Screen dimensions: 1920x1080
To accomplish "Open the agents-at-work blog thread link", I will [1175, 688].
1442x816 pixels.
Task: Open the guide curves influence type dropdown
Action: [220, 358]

##############################

To do: Write out the data above line for line, without changing a single character.

Output:
Screen dimensions: 1920x1080
To accomplish "Open the agents-at-work blog thread link", I will [1175, 688].
1442x816 pixels.
Task: Open the guide curves influence type dropdown
Action: [220, 358]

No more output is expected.